▶ _WHAT THE TASK ASKS_
In your copy of the records, include every word exactly and no pictures.

(Data excerpts)
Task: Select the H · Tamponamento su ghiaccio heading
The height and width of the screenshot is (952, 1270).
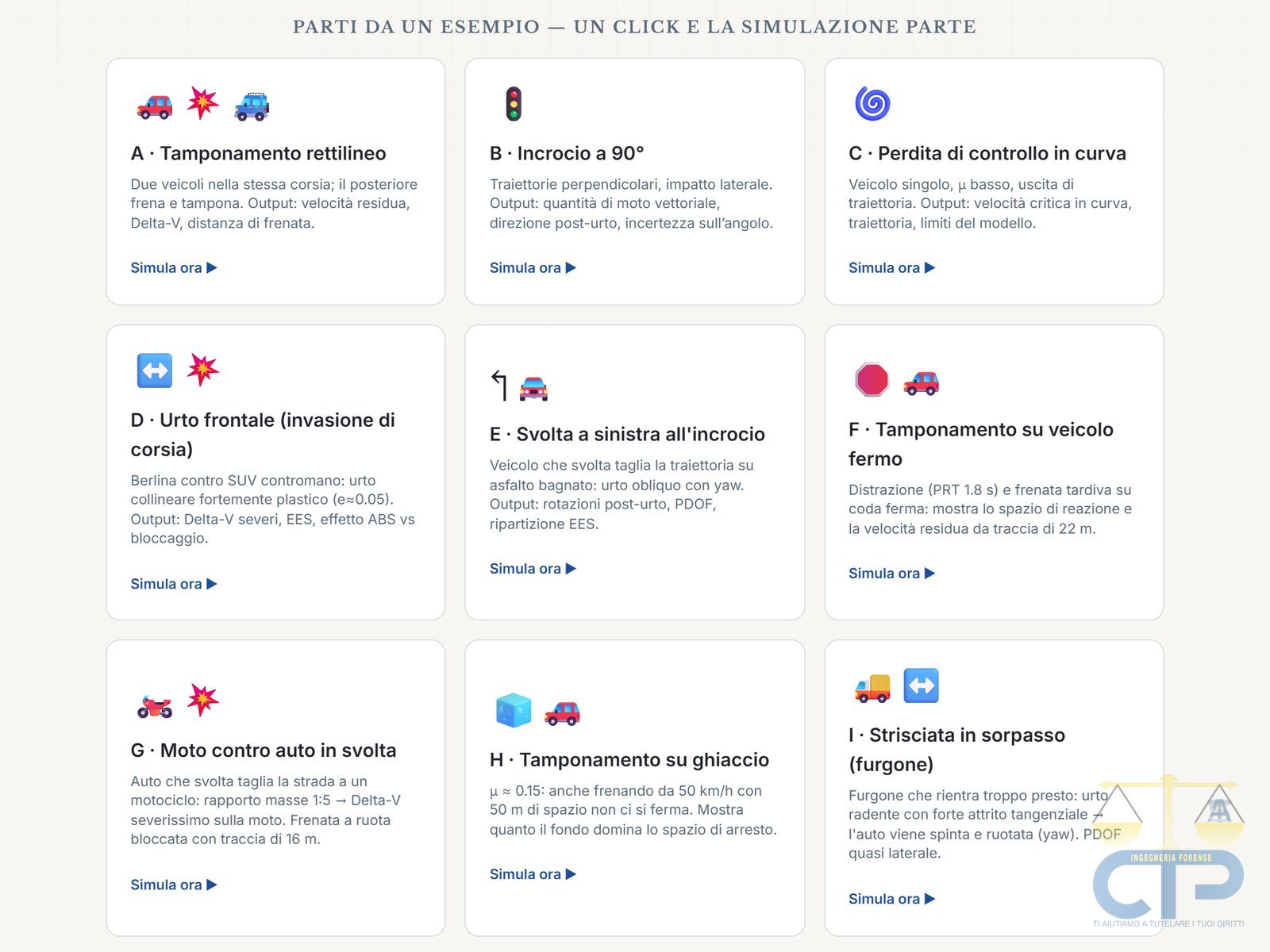Action: click(629, 760)
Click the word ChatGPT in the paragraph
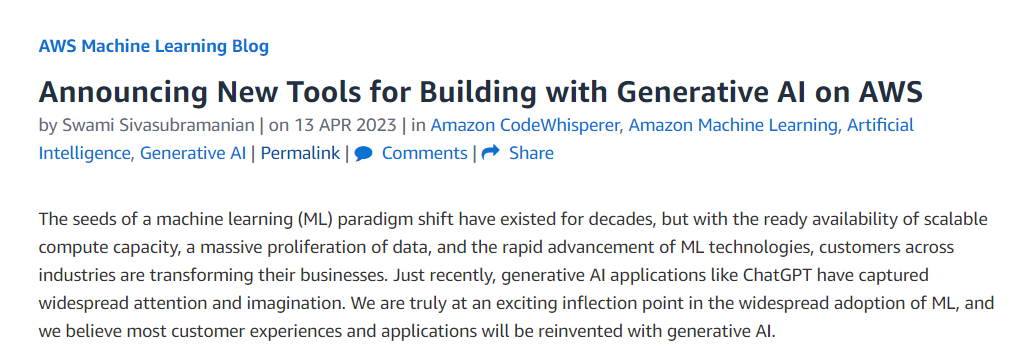The image size is (1024, 362). pyautogui.click(x=776, y=276)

▶ _RESPONSE BOX_
Task: Select the H · Tamponamento su ghiaccio heading
The height and width of the screenshot is (952, 1270).
Action: click(629, 760)
Click the word ChatGPT in the paragraph
The image size is (1024, 362). pyautogui.click(x=776, y=276)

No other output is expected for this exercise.